Breaking the kinetic window of T-cell activation

Abstract

T cells recognize peptide antigens associated with MHC molecules on the surface of target cells. The antigen specificity of T cells is conferred by the T-cell receptor (TCR). During the development of T cells, those expressing a TCR that recognizes a self-peptide–MHC weakly are selected for and those that bind to such a complex with high avidity are selected against. These positive and negative selection processes produce a peripheral T-cell repertoire that is MHC-restricted but not self-reactive. The ability of a peptide–MHC complex (pMHC) to trigger T-cell activation does not relate necessarily to the equilibrium binding affinity of the TCR–pMHC complex, but correlates better with the off-rate of the interaction. Small changes in the sequence of an antigenic peptide can lead to slightly faster off-rates; relatively small changes in the off-rate, and hence the half-life of the TCR–pMHC interaction, can affect greatly the ability of a ligand to trigger T cells.
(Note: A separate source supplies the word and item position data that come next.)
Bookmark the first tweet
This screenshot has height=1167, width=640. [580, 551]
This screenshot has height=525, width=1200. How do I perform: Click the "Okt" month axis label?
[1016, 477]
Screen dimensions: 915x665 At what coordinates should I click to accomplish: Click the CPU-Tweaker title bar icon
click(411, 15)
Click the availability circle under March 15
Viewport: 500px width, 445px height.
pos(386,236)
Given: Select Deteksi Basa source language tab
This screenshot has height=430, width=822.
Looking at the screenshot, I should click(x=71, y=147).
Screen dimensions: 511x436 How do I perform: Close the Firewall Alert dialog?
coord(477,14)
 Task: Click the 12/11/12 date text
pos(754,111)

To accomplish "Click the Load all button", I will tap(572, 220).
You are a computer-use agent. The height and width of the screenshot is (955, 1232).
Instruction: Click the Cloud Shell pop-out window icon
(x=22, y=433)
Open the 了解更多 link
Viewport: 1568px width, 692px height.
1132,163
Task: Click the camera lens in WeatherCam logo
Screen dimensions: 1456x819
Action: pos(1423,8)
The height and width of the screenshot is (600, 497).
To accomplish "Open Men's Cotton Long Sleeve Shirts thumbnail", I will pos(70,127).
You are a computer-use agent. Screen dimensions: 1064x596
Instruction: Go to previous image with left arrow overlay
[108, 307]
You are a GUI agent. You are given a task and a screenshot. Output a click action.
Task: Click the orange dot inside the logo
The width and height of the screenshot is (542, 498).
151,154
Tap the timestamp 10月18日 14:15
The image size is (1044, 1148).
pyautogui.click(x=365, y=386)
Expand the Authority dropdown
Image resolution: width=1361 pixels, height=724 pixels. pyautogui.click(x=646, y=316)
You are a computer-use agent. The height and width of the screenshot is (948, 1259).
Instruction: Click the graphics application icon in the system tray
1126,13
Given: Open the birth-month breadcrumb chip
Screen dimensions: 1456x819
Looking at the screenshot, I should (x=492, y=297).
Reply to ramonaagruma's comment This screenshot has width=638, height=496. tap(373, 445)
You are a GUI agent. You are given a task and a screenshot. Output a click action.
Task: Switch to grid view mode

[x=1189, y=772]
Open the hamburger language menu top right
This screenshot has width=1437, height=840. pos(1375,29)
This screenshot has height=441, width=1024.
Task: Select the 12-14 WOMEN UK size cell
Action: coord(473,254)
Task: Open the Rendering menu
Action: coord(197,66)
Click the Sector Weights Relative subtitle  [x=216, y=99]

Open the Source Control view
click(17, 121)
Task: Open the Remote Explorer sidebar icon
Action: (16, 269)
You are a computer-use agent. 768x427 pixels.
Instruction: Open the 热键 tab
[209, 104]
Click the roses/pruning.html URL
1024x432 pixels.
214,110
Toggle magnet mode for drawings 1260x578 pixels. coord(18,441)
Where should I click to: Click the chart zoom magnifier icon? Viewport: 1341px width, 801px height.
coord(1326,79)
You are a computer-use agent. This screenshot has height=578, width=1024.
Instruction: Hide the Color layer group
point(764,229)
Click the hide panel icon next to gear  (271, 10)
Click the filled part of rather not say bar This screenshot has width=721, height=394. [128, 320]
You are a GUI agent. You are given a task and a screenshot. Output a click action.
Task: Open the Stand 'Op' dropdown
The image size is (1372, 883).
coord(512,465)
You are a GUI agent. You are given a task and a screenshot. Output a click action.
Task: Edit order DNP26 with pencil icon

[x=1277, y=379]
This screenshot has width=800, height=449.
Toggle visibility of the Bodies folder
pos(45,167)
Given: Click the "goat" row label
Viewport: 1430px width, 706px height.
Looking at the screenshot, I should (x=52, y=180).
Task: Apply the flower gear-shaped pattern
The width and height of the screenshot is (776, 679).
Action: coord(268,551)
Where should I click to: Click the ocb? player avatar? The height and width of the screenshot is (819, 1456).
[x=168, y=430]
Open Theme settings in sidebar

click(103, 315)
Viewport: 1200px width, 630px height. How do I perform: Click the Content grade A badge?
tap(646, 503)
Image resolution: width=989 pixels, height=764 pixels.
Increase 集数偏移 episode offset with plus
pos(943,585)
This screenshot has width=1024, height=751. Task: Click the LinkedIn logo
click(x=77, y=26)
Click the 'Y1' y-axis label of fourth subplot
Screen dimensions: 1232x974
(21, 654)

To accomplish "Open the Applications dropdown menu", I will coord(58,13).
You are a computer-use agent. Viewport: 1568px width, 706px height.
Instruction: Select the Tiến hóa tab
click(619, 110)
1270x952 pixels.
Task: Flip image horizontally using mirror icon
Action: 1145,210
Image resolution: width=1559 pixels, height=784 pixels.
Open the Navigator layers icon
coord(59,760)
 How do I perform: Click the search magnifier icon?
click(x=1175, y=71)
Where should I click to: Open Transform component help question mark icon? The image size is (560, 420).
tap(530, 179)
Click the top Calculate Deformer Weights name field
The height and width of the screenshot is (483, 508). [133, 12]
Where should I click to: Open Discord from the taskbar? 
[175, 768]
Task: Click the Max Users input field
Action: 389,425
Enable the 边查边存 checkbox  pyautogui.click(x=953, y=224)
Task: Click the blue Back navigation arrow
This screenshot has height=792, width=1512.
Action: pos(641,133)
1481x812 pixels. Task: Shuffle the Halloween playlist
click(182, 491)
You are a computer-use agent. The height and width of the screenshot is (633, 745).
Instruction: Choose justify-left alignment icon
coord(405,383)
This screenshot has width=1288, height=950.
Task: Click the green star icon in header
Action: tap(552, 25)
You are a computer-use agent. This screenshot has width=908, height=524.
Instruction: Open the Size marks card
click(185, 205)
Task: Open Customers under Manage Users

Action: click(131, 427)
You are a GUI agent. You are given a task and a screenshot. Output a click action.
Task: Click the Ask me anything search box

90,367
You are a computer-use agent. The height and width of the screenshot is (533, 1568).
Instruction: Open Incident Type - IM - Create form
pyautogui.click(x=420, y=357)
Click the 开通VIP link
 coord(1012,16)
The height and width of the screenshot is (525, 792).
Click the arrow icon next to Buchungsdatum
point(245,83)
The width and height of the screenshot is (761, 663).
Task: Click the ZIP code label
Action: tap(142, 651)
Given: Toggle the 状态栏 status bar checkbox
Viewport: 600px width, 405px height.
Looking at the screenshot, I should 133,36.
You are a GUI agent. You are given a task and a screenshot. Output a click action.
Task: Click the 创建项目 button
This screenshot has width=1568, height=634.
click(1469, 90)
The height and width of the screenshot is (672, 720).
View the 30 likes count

A single agonist pMHC has been shown to engage and down-regulate >100 TCR molecules from the T-cell surface. This process of ‘serial triggering’ is believed to be necessary for optimal T-cell signaling and activation. Further extrapolation has predicted that agonist TCR–pMHC interactions fall within a ‘kinetic window’, representing a compromise between sufficient time to allow all of the molecular steps required to trigger the TCR and a rapid enough dissociation from the triggered TCR to make it available for further cycles of binding and triggering. An ‘affinity ceiling’, beyond which there is no advantage to T-cell activation, is implicit in such models.